Dorie wiped tears from her eyes, saying, “That was beautiful. It means so much to me to be here.” She’d gathered with her sister and three others on a Sunday morning to watch our taped worship service, projected on a screen in a virtually empty sanctuary, followed by communion. I could empathize with her feelings and agree; it did seem special. But I couldn’t help thinking how odd that was. It sure wouldn’t have seemed that special back in February.
Today is a much different story. “Don’t it always seem to go / You don’t know what you’ve got ‘til it’s gone,” sang Joni Mitchell many years ago. How very true that is! Not that long ago, there’d be some people I’d encounter in the store or on the street who’d immediately launch into a whole bunch of unsolicited reasons why I hadn’t seen them Sunday mornings lately. Now, those same people stop me and say, “I sure miss church.” I agree with them, too.

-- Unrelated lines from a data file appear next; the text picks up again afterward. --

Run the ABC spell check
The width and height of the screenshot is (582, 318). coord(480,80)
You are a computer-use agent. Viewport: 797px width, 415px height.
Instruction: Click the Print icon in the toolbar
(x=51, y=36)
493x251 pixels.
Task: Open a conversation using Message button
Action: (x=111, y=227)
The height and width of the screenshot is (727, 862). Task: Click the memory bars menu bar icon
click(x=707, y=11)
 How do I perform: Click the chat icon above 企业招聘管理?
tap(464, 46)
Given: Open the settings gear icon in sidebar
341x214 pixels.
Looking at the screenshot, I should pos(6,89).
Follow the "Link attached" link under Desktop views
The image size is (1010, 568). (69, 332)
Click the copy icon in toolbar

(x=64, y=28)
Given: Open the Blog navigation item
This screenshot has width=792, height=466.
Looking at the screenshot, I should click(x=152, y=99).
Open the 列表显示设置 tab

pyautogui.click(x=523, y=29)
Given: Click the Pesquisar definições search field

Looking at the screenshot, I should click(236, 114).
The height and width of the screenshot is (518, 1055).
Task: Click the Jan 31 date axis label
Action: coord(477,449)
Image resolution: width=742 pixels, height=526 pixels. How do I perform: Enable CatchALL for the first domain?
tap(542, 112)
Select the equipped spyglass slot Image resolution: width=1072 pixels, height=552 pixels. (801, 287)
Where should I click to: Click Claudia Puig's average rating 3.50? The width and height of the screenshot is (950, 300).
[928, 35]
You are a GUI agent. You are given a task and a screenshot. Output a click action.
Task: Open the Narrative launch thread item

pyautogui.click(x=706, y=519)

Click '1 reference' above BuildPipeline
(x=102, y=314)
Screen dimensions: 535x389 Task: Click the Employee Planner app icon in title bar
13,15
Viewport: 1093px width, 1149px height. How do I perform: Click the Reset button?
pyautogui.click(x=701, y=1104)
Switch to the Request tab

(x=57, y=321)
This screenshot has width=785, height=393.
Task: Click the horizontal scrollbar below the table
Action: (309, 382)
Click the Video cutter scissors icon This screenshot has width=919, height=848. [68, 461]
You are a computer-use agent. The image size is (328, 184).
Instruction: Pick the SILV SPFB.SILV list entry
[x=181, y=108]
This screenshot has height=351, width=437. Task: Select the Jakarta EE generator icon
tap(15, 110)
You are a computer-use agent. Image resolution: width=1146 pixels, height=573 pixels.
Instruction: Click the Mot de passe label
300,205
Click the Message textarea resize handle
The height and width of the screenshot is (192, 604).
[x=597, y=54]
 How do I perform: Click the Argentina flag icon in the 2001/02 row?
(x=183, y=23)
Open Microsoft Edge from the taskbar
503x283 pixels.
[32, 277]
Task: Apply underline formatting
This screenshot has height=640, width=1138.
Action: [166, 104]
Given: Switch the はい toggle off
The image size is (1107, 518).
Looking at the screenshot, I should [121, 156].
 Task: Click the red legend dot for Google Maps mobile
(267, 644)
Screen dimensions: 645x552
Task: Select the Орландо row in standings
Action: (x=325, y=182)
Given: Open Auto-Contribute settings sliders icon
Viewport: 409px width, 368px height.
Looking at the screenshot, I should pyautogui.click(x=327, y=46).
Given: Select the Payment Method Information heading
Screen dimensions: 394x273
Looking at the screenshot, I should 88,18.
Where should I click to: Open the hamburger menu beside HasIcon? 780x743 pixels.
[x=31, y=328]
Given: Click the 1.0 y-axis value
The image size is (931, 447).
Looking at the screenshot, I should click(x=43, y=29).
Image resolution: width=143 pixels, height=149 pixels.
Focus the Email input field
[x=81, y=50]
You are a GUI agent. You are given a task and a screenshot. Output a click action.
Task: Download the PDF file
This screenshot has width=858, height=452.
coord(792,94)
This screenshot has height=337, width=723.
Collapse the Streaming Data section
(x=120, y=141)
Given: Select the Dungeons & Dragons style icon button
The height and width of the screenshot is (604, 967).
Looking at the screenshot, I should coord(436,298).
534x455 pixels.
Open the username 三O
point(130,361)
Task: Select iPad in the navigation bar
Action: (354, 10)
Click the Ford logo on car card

But what, exactly, are we missing?
There is so much about the way we live, and breathe, and have our being that has changed radically in the past couple of months, and evolving in ways we cannot foresee. But one thing is certain: uncertainty. And that a return to the way things used to be isn’t going to happen for some time—if ever. So, if what we’re missing is “church as it was before,” we are going to be disappointed. However, that doesn’t mean lowering expectations and doing without. Rather, it means discerning what is truly important to be a church and cherishing those things, especially when times are rough. In words remarkably applicable to us enduring pandemic isolation, Paul exhorts the Ephesians to live wisely, “making the most of the time, because the days are evil. Don’t be foolish; understand what the will of the Lord is.” Don’t drink too much wine; sing and make melody to God in your hearts, always giving thanks; be subject to one another out of your devotion to Christ. [5:15-21] They didn’t have to miss church; they just needed to distill its essence and bring it to bear in strengthening them to meet the uncertainty and adversity the world was dishing out in heaping helpings.
Actually, I think so many people missing church is a good omen. But let’s all bear in mind what we’re not missing. The Word is still being proclaimed (via YouTube) and, if the numbers are any indication, heard by more people. There are still opportunities to study, work, and pray (via Zoom). Fellowship continues to happen (I take heart knowing so many of you are calling one another, sending cards and gifts and soup to each other, assisting those in need). Best of all, many are discovering ways to “do church” in their own homes—in 21st century Emmaus fashion, inviting Christ into their living rooms. How cool is that?!
Which brings me back to Dorie’s tears. Under such limiting circumstances, with so much not as it was before, it was evident to me she’d found what she was missing.